CHAP. 13.--STILL FURTHER OF THE DIFFERENCE BETWEEN THE KNOWLEDGE AND WORD OF
OUR MIND, AND THE KNOWLEDGE AND WORD OF GOD.
But is it so, that God the Father, from whom is born the Word that is God
of God,--is it so, then, that God the Father, in respect to that wisdom which
He is to Himself, has learned some things by His bodily senses, and others by
Himself? Who could say this, who thinks of God, not as a rational animal, but as
One above the rational soul? So far at least as He can be thought of, by those
who place Him above all animals and all souls, although they see Him by
conjecture through a glass and in an enigma, not yet face to face as He is. Is it that
God the Father has learned those very things which He knows, not by the body,
for He has none, but by Himself, from elsewhere from some one? or has stood in
need of messengers or witnesses that He might know them? Certainly not; since
His own perfection enables Him to know all things that He knows. No doubt He has
messengers, viz. the angels; but not to announce to Him things that He knows
not, for there is nothing He does not know. But their good lies in consulting
the truth about their own works. And This it is which is meant by saying that
they bring Him word of some things, not that He may learn of them, but they of Him
by His word without bodily sound. They bring Him word, too, of that which He
wills, being sent by Him to whomever He wills, and hearing all from Him by that
word of His, i.e. finding in His truth what themselves are to do: what, to
whom, and when, they are to bring word. For we too pray to Him, yet do not inform
Him what our necessities are. "For your Father knoweth," says His Word, "what
things ye have need of, before you ask Him."(1) Nor did He become acquainted
with them, so as to know them, at any definite time; but He knew beforehand,
without any beginning, all things to come in time, and among them also both what we
should ask of Him, and when; and to whom He would either listen or not listen,
and on what subjects. And with respect to all His creatures, both spiritual and
corporeal, He does not know them because they are, but they are because He
knows them. For He was not ignorant of what He was about to create; therefore He
created because He knew; He did not know because He created. Nor did He know
them when created in any other way than He knew them when still to be created, for
nothing accrued to His wisdom from them; but that wisdom remained as it was,
while they came into existence as it was fitting and when it was fitting. So,
too, it is written in the book of Ecclesiasticus: "All things are known to Him
ere ever they were created: so also after they were perfected."(2) "So," he says,
not otherwise; so were they known to Him, both ere ever they were created, and
after they were perfected. This knowledge, therefore, is far unlike our
knowledge. And the knowledge of God is itself also His wisdom, and His wisdom is
itself His essence or substance. Because in the marvellous simplicity of that
nature, it is not one thing to be wise and another to be, but to be wise is to be;
as we have often said already also in the earlier books. But our knowledge is
in most things capable both of being lost and of being recovered, because to us
to be is not the same as to know or to be wise; since it is possible for us to
be, even although we know not, neither are wise in that which we have learned
from elsewhere. Therefore, as our knowledge is unlike that knowledge of God, so
is our word also, which is born from our knowledge, unlike that Word of God
which is born from the essence of the Father. And this is as if I should say, born
from the Father's knowledge, from the Father's wisdom; or still more exactly,
from the Father who is knowledge, from the Father who is wisdom.
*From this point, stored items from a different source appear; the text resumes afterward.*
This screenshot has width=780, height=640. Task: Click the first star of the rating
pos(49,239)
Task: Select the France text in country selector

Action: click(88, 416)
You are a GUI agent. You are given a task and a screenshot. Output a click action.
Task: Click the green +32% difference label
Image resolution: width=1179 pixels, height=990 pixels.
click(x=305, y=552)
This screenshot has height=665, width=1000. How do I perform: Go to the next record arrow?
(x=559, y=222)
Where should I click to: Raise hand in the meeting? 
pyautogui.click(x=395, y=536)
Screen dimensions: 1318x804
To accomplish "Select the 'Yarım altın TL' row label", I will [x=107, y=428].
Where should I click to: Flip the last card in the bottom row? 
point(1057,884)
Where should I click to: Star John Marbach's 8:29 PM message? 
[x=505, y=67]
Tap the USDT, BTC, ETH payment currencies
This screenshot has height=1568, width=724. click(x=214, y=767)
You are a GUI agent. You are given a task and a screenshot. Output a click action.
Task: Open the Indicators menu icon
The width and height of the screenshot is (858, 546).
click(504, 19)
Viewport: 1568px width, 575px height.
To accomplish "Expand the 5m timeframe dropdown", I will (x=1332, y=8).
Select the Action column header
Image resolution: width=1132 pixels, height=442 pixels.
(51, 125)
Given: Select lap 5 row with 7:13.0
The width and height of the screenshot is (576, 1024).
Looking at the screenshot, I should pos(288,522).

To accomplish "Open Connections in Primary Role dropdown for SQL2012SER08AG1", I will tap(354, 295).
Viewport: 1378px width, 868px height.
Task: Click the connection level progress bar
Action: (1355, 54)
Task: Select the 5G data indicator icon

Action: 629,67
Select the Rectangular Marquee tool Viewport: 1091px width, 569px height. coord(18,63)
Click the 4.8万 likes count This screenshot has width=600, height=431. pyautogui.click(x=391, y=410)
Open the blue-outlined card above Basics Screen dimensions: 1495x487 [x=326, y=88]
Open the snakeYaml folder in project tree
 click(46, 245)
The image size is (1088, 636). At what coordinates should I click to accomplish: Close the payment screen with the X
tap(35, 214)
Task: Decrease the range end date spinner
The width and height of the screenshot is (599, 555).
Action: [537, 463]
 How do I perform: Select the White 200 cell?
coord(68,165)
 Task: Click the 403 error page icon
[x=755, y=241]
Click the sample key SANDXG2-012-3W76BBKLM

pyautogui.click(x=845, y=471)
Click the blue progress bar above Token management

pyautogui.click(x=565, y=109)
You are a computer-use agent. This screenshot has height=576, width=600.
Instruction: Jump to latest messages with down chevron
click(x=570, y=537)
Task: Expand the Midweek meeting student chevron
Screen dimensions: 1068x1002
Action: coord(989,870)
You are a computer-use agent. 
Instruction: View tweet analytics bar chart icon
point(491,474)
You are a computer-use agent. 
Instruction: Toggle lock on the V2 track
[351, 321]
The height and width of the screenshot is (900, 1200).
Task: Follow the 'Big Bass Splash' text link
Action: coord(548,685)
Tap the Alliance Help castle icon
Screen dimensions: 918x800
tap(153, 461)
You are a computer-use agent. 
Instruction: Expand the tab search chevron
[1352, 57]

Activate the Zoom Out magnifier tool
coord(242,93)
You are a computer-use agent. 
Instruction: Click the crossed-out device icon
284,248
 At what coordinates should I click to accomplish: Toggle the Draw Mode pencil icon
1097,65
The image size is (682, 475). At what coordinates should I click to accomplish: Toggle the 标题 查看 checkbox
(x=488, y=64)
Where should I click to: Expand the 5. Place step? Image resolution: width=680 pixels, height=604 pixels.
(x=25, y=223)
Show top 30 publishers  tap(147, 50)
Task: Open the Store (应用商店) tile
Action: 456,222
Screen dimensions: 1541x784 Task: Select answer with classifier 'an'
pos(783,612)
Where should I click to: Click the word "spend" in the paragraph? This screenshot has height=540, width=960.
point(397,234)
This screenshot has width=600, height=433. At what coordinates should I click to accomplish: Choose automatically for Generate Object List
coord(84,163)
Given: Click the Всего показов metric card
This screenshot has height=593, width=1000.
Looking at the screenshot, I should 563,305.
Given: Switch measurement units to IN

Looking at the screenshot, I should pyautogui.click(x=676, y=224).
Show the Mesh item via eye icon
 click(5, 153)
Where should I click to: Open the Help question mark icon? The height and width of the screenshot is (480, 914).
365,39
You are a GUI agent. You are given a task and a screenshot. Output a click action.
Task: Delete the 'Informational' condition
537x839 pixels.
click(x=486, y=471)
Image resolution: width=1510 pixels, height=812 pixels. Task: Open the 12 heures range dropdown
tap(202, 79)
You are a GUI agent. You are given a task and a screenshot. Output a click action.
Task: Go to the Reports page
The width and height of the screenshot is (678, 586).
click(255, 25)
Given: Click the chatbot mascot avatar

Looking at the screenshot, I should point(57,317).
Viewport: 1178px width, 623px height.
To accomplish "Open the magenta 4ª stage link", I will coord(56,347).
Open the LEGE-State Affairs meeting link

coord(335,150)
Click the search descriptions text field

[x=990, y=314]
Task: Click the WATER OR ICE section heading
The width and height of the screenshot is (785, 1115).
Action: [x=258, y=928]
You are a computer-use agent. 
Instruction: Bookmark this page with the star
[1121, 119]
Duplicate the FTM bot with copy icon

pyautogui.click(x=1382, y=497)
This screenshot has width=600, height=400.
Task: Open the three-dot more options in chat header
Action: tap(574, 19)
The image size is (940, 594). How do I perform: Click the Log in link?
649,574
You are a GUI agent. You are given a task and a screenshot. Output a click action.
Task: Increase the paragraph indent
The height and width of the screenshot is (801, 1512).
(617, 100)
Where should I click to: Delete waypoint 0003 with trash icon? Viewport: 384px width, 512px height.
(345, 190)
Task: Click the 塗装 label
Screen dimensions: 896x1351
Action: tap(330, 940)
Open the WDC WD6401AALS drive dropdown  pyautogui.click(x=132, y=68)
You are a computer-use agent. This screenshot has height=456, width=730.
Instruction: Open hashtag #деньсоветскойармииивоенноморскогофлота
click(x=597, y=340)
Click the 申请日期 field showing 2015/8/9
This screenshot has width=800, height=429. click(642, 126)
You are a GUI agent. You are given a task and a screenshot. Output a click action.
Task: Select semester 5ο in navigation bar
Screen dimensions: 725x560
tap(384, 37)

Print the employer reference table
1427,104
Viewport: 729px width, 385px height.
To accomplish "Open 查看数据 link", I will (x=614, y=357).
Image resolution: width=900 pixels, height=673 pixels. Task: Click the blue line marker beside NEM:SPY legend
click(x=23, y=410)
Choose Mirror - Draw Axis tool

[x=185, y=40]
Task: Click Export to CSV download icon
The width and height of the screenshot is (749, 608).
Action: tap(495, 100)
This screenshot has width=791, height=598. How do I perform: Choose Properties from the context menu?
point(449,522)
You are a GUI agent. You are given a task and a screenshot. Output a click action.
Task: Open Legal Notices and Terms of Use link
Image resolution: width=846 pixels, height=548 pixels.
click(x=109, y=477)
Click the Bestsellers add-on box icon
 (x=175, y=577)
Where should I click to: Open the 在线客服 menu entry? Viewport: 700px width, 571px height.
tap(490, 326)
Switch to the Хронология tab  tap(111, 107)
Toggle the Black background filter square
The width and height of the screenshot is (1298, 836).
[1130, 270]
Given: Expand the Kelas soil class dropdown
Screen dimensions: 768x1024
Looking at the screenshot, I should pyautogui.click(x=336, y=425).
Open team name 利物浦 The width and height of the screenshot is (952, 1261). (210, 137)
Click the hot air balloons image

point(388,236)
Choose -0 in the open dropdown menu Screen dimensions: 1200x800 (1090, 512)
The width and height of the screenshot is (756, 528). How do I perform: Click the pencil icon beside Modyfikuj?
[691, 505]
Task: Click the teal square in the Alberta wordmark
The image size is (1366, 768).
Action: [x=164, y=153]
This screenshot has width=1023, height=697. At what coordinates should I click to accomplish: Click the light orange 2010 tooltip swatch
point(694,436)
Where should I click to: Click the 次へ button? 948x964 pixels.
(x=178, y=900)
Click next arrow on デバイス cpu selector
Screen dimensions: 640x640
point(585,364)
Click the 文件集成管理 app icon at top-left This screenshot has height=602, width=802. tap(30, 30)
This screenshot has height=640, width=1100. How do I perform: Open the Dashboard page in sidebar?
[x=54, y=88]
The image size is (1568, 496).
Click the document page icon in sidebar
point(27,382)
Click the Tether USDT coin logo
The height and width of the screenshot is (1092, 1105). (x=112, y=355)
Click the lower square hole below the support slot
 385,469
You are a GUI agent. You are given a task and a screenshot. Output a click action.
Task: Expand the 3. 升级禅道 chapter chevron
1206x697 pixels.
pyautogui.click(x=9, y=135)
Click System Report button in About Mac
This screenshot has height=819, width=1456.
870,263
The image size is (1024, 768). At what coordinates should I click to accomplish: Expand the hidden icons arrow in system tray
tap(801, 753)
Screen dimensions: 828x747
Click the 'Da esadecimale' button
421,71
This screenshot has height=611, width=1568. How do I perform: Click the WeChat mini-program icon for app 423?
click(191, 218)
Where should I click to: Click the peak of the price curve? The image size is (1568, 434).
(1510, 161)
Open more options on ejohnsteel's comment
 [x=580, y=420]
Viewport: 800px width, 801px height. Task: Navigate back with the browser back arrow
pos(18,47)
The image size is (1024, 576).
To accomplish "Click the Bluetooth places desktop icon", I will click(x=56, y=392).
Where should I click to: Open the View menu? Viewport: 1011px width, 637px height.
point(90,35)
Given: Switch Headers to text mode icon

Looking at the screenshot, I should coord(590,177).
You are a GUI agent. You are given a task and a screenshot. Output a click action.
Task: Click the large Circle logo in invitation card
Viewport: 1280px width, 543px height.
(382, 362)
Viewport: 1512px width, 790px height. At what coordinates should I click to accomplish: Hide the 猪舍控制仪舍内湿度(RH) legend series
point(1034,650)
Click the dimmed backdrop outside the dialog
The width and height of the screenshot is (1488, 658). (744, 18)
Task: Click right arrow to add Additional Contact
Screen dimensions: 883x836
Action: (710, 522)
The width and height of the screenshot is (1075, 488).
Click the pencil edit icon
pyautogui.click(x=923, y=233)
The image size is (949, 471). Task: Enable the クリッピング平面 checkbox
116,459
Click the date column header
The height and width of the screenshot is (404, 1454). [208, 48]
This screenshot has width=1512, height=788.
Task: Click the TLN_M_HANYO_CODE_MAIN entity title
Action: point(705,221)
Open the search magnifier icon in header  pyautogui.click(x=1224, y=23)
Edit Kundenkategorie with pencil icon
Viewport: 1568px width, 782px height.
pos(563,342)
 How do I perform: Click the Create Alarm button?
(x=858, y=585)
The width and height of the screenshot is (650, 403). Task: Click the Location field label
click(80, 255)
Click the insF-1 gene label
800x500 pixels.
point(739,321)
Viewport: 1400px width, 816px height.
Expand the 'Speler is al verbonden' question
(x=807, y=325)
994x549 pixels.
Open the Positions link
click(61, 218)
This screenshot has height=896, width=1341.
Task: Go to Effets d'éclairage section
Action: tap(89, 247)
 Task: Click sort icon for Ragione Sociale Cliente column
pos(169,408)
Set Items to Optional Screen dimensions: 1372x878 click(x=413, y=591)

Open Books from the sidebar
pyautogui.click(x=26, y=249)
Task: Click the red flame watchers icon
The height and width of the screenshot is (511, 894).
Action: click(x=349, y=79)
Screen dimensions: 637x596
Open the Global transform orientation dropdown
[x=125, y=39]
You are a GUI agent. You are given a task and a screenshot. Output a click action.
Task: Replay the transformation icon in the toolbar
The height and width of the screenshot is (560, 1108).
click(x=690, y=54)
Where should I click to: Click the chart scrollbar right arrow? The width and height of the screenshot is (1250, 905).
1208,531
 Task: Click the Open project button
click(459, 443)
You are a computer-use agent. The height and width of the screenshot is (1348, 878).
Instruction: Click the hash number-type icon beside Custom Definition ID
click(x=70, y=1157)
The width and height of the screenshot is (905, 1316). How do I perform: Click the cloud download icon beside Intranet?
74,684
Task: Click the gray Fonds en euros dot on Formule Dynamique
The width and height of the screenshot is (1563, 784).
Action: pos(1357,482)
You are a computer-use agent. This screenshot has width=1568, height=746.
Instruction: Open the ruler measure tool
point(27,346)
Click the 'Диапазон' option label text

CHAP. 14.--THE WORD OF GOD IS IN ALL THINGS EQUAL TO THE FATHER, FROM WHOM IT
IS.
23. The Word of God, then, the only-begotten Son of the Father, in all
things like and equal to the Father, God of God, Light of Light, Wisdom of Wisdom,
Essence of Essence, is altogether that which the Father is, yet is not the
Father, because the one is Son, the other is Father. And hence He knows all that
the Father knows; but to Him to know, as to be, is from the Father, for to know
and to be is there one. And therefore, as to be is not to the Father from the
Son, so neither is to know. Accordingly, as though uttering Himself, the Father
begat the Word equal to Himself in all things; for He would not have uttered
Himself wholly and perfectly, if there were in His Word anything more or less
than in Himself. And here that is recognized in the highest sense, "Yea, yea; nay,
nay."(1) And therefore this Word is truly truth, since whatever is in that
knowledge from which it is born is also in itself and whatever is not in that
knowledge is not in the Word. And this Word can never have anything false, because
it is unchangeable, as He is from whom it is. For "the Son can do nothing of
Himself, but what He seeth the Father do."(2) Through power He cannot do this;
nor is it infirmity, but strength, by which truth cannot be false. Therefore God
the Father knows all things in Himself, knows all things in the Son; but in
Himself as though Himself, in the Son as though His own Word which Word is spoken
concerning all those things that are in Himself. Similarly the Son knows all
things, viz. in Himself, as things which are born of those which the Father knows
in Himself, and in the Father, as those of which they are born, which the Son
Himself knows in Himself. The Father then, and the Son know mutually; but the
one by begetting, the other by being born. And each of them sees simultaneously
all things that are in their knowledge, in their wisdom, in their essence: not
by parts or singly, as though by alternately looking from this side to that,
and from that side to this, and again from this or that object to this or that
object, so as not to be able to see some things without at the same time not
seeing others; but, as I said, sees all things simultaneously, whereof there is not
one that He does not always see.
24. And that word, then, of ours which has neither sound nor thought of
sound, but is of that thing in seeing which we speak inwardly, and which
therefore belongs to no tongue; and hence is in some sort like, in this enigma, to that
Word of God which is also God; since this too is born of our knowledge, in
such manner as that also is born of the knowledge of the Father: such a word, I
say, of ours, which we find to be in some way like that Word, let us not be slow
to consider how unlike also it is, as it may be in our power to utter it.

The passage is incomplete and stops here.